The Man Who Came Uptown
- First edition (US)
- Author: George Pelecanos
- Language: English
- Published: 2018
- Publisher: Mulholland Books (US) Orion Books (UK)
- Publication place: United States
- ISBN: 978-0316479837

= The Man Who Came Uptown =

Twenty-first novel by author George Pelecanos

The Man Who Came Uptown is a 2018 novel by George Pelecanos – his twenty-first – about Michael Hudson, a man who after being released from incarceration struggles with doing the right thing despite it not being the easiest; the novel also addresses Pelecanos's repeated theme of the "redemptive power of books".

==Plot==

The novel begins with a private investigator (PI), Philip Ornazian, interviewing a prisoner named Antonius about a failed robbery attempt.

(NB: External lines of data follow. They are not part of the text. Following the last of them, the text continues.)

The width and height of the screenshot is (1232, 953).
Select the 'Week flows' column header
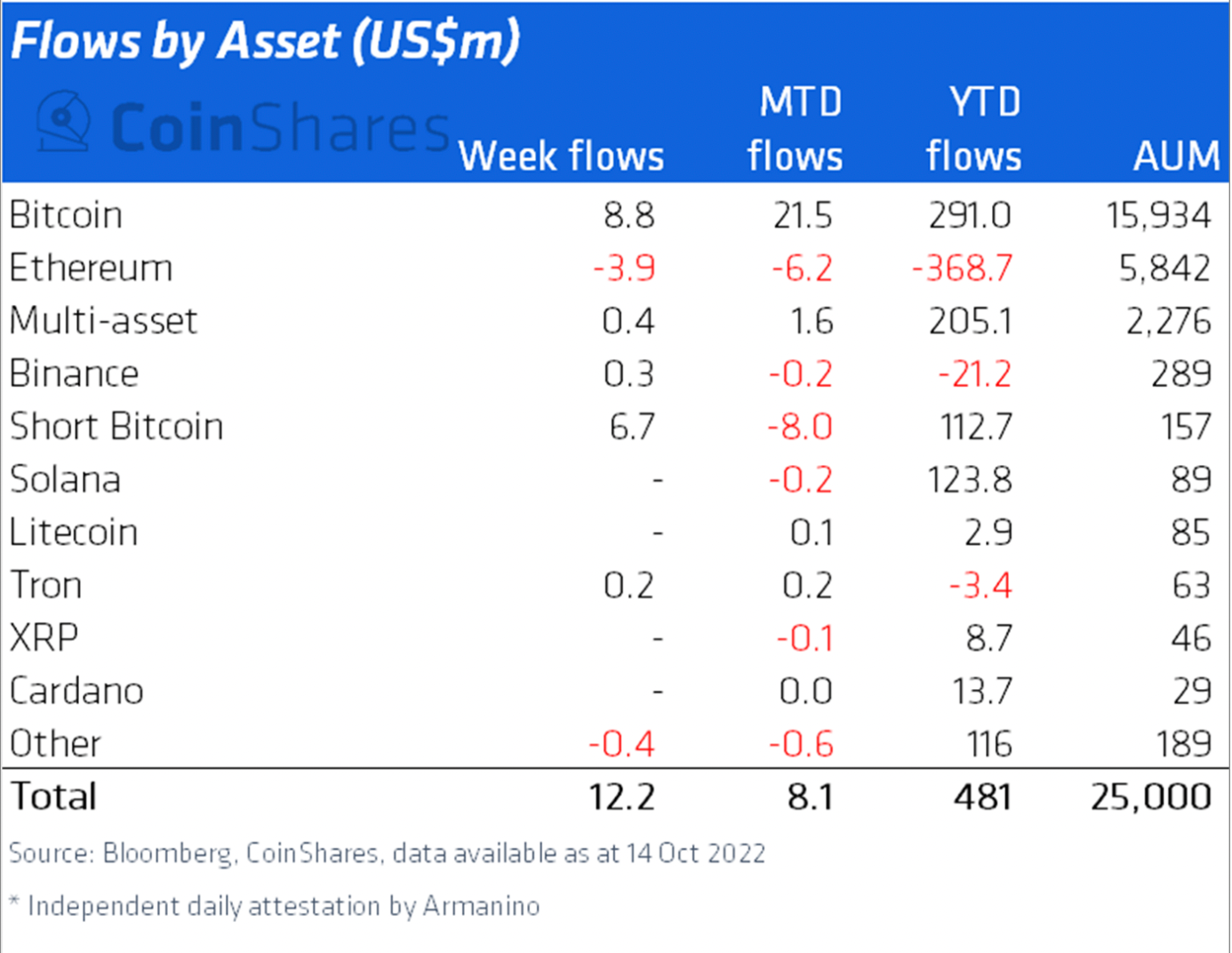561,156
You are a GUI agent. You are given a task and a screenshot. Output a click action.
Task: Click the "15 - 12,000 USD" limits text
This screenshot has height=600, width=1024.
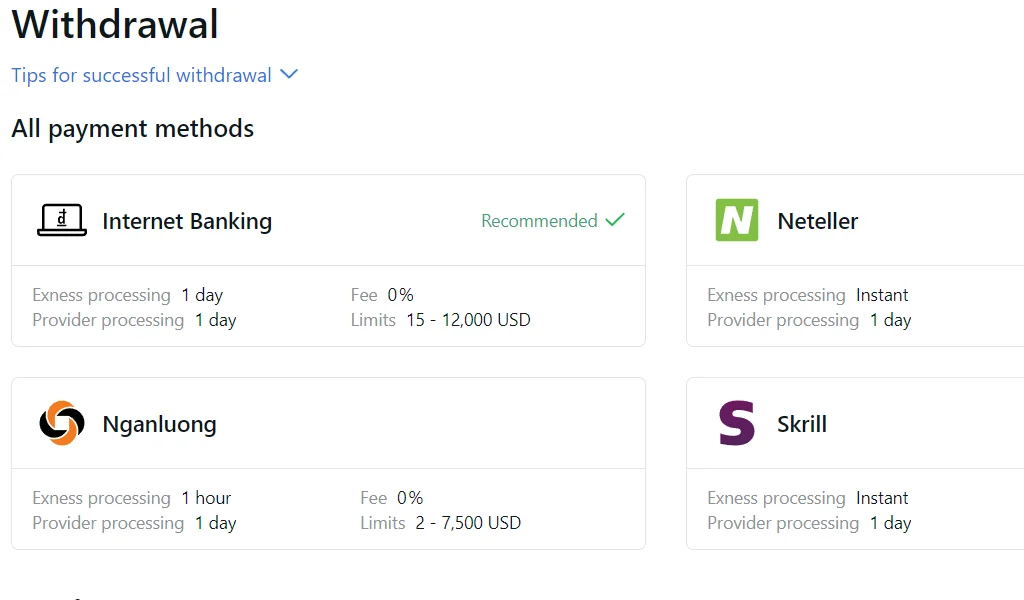466,319
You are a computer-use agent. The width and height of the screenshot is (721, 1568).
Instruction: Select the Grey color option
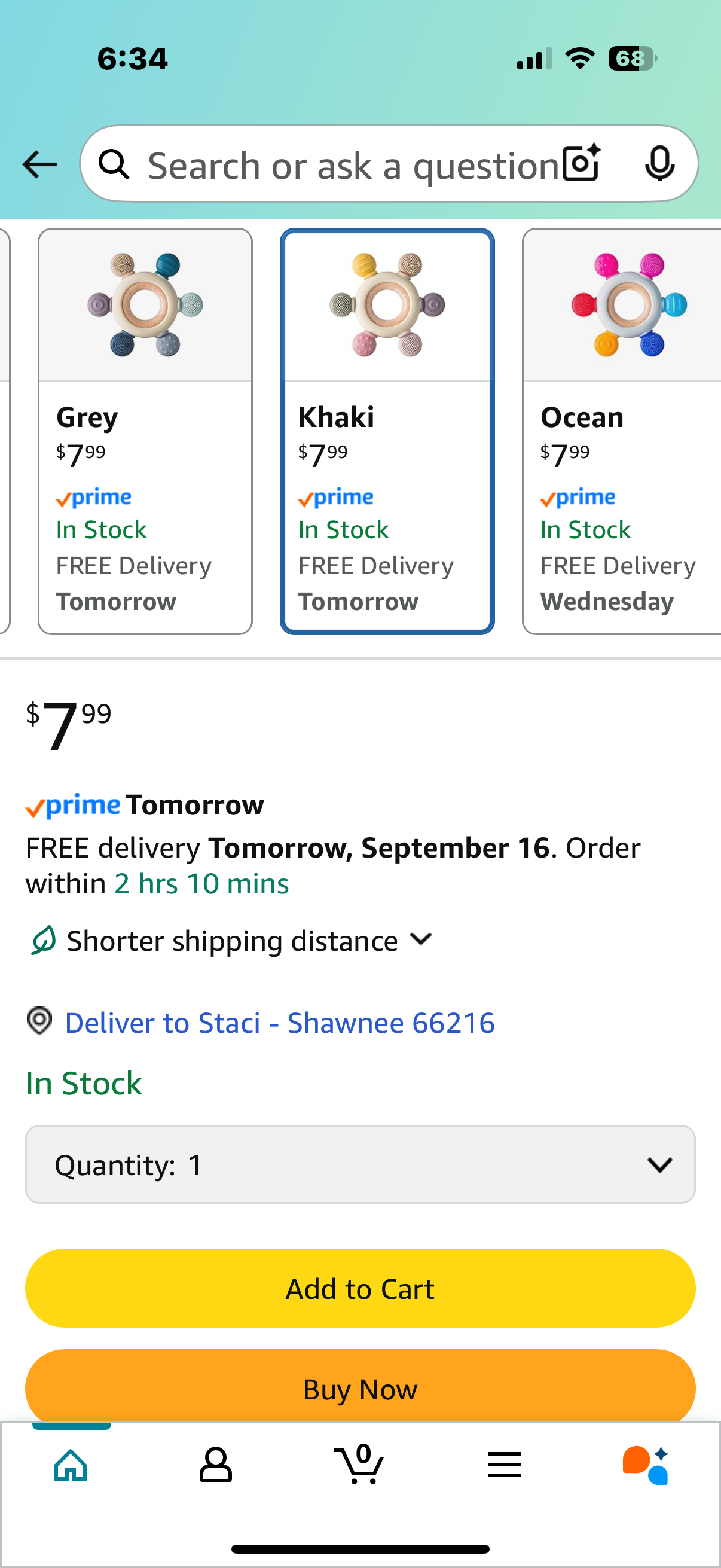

Antonius and three other men attempted to rob a drug store in the middle of summer while wearing long sleeves and masks. Ornazian is attempting to ask who came up with the plan, but Antonius refuses to give the other man up because he lives by a code saying he is not as bad as the true criminals in the world. Ornazian's PI business is based in Washington DC; he is partnered with another retired cop and they conspire to rob criminals of their stolen money. This is how they make most of their income. During one of their jobs they ask Michael Hudson to be their getaway driver.

== Theme ==
The Man Who Came Uptown has themes that run through the novel about the redemptive power of books after Hudson begins to read in jail. It also follows his choices between right or wrong.